What You Need Before You Begin

Make sure you have:

  1. Docker installed and running.

    • Run docker --version to check.
    • Pull the hap.py image: docker pull pkrusche/hap.py
  2. happy-cli installed.

    • From the project directory: pip install -e .
    • Verify: happy --help
  3. A known truth VCF (included in data/):

    • Example: data/PlatinumGenomesIllumina/vcf/NA12877.vcf.gz
  4. The VCF you want to evaluate, produced by your pipeline:

    • Example: /path/to/dragen_output/P23_001471.hard-filtered.vcf.gz
  5. A reference genome in FASTA format:

    • Example: /path/to/hg38_reference/WholeGenomeFasta/genome.fa
    • Make sure .fai and .dict index files are present in the same directory.
  6. A high-confidence BED file (included in data/):

    • Example: data/ConfidentRegions/ConfidentRegions.bed
  7. For exome only: a target regions BED file from your capture kit vendor:

    • Example: data/ConfidentRegions/DRAGEN_Illumina_exome/hg38_Twist_Bioscience_for_Illumina_Exome_2_5_Mito.bed

How to Run

  1. Open a terminal

  2. Navigate to the project directory:

    cd /path/to/happy-cli
  3. Run the command:

    Whole Genome (WGS)

    happy \
      data/PlatinumGenomesIllumina/vcf/NA12877.vcf.gz \
      /path/to/dragen_output/P23_001471.hard-filtered.vcf.gz \
      -r /path/to/hg38_reference/WholeGenomeFasta/genome.fa \
      -f data/ConfidentRegions/ConfidentRegions.bed \
      -o /path/to/output/NA12877_vs_DRAGEN

    Exome (WES)

    For exome data, add -T with your capture kit target regions BED, and use --engine vcfeval with --pass-only for more accurate results:

    happy \
      data/PlatinumGenomesIllumina/vcf/NA12877.vcf.gz \
      /path/to/dragen_exome_output/P23_001471.hard-filtered.vcf.gz \
      -r /path/to/hg38_reference/WholeGenomeFasta/genome.fa \
      -f data/ConfidentRegions/ConfidentRegions.bed \
      -T /path/to/exome_capture_targets.bed \
      -o /path/to/output/NA12877_vs_DRAGEN_exome \
      --engine vcfeval \
      --pass-only

    What -f and -T do:

    • -f (confident regions) — defines where the truth set is reliable. Variants outside are classified as unknown, not false positives.
    • -T (target regions) — restricts analysis to your exome capture footprint. Variants outside are removed entirely.
    • hap.py intersects them internally — no need to pre-intersect with bedtools.

    All paths are normal paths on your machine. The tool handles Docker volume mounting automatically.

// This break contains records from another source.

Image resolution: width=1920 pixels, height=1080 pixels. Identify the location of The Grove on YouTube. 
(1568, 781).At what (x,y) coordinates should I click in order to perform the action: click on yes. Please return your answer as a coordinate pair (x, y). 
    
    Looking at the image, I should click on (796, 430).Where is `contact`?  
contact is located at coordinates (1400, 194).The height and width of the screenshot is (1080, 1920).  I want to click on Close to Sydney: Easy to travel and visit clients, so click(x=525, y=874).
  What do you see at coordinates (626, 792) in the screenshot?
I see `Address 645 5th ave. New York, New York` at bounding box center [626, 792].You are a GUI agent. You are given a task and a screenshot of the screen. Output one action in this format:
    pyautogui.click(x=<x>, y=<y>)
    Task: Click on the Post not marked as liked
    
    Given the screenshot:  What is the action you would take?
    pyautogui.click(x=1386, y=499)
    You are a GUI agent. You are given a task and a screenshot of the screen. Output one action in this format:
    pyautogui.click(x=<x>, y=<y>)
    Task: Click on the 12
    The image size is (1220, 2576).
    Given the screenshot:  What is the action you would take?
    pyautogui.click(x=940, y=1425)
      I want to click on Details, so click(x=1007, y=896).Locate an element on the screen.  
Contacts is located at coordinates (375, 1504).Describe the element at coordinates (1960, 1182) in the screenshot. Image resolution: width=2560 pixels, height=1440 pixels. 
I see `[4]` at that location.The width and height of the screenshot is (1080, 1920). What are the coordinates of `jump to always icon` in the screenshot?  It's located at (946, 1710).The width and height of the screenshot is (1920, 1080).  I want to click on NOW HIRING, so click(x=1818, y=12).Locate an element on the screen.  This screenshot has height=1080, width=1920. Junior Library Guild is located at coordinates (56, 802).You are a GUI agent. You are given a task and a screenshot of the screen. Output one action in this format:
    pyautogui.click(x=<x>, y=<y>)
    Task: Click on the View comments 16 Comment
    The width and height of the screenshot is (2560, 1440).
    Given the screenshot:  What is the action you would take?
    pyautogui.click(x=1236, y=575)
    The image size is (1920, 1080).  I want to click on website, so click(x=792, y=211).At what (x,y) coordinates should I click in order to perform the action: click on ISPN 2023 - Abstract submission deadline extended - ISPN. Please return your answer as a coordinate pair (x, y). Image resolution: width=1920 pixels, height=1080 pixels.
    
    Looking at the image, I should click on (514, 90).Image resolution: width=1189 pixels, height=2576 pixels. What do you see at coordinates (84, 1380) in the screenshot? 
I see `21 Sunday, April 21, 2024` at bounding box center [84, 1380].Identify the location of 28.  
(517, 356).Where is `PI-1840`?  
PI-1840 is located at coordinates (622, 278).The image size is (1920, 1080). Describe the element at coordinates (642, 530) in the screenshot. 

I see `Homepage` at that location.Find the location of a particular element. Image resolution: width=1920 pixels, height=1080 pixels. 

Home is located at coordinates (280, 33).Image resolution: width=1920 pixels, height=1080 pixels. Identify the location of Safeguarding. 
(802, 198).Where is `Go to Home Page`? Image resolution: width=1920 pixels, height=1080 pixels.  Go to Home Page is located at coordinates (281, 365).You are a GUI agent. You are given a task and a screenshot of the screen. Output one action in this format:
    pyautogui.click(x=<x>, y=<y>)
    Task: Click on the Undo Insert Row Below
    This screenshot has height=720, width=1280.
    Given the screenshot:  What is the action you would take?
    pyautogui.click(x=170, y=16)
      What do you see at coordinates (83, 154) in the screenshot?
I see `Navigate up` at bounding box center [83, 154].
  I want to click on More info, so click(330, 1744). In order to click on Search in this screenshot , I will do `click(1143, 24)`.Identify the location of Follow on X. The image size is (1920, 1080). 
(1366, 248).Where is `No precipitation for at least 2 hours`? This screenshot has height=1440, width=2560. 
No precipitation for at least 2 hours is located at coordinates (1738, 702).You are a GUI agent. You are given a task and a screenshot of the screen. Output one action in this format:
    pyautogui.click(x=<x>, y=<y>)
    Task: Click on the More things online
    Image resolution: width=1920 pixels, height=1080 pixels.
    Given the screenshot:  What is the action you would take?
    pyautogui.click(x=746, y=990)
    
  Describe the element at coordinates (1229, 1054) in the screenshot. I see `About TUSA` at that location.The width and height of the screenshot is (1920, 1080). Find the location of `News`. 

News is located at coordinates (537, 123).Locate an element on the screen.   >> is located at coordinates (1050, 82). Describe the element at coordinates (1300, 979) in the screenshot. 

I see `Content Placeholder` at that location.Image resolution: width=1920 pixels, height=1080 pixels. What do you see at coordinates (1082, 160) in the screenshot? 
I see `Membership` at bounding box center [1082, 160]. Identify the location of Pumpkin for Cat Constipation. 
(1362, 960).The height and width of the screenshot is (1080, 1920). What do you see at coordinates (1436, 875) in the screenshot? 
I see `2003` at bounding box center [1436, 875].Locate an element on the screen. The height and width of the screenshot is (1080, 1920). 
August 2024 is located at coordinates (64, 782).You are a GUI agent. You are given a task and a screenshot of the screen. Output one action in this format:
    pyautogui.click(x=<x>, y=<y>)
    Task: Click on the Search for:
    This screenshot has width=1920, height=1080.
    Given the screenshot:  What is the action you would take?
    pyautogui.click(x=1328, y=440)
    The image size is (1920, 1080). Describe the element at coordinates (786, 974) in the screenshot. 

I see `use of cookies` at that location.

  4. Preview first (optional): Add --dry-run to see the Docker command without running it:

    happy \
      data/PlatinumGenomesIllumina/vcf/NA12877.vcf.gz \
      /path/to/dragen_output/P23_001471.hard-filtered.vcf.gz \
      -r /path/to/hg38_reference/WholeGenomeFasta/genome.fa \
      -f data/ConfidentRegions/ConfidentRegions.bed \
      -o /path/to/output/NA12877_vs_DRAGEN \
      --dry-run
  5. Run in background (optional): Add -bg to run the process in the background. Output is logged to happy_YYYYMMDD_HHMMSS.log:

    happy \
      data/PlatinumGenomesIllumina/vcf/NA12877.vcf.gz \
      /path/to/dragen_output/P23_001471.hard-filtered.vcf.gz \
      -r /path/to/hg38_reference/WholeGenomeFasta/genome.fa \
      -f data/ConfidentRegions/ConfidentRegions.bed \
      -o /path/to/output/NA12877_vs_DRAGEN \
      -bg

    You can then check progress with tail -f happy_YYYYMMDD_HHMMSS.log.


What You'll Get

After it runs, the following output files will be created:

  • NA12877_vs_DRAGEN.summary.csv — summary table with precision, recall, F1
  • NA12877_vs_DRAGEN.vcf.gz — annotated comparison VCF
  • NA12877_vs_DRAGEN.json — detailed metrics
  • NA12877_vs_DRAGEN.log — run log

These files show how many variants matched, how many were missed, and how many false positives were found.


Need Help?

  • If you see "Docker is not installed or not in PATH", install Docker first.
  • If you see "File not found", double-check that the path exists.
  • If you see "no space left on device", free up disk space.
  • If you see "Please specify a valid reference path using -r", make sure your FASTA file has .fai and .dict index files in the same directory.

Still stuck? Ask a bioinformatics colleague or open an issue in the project repository.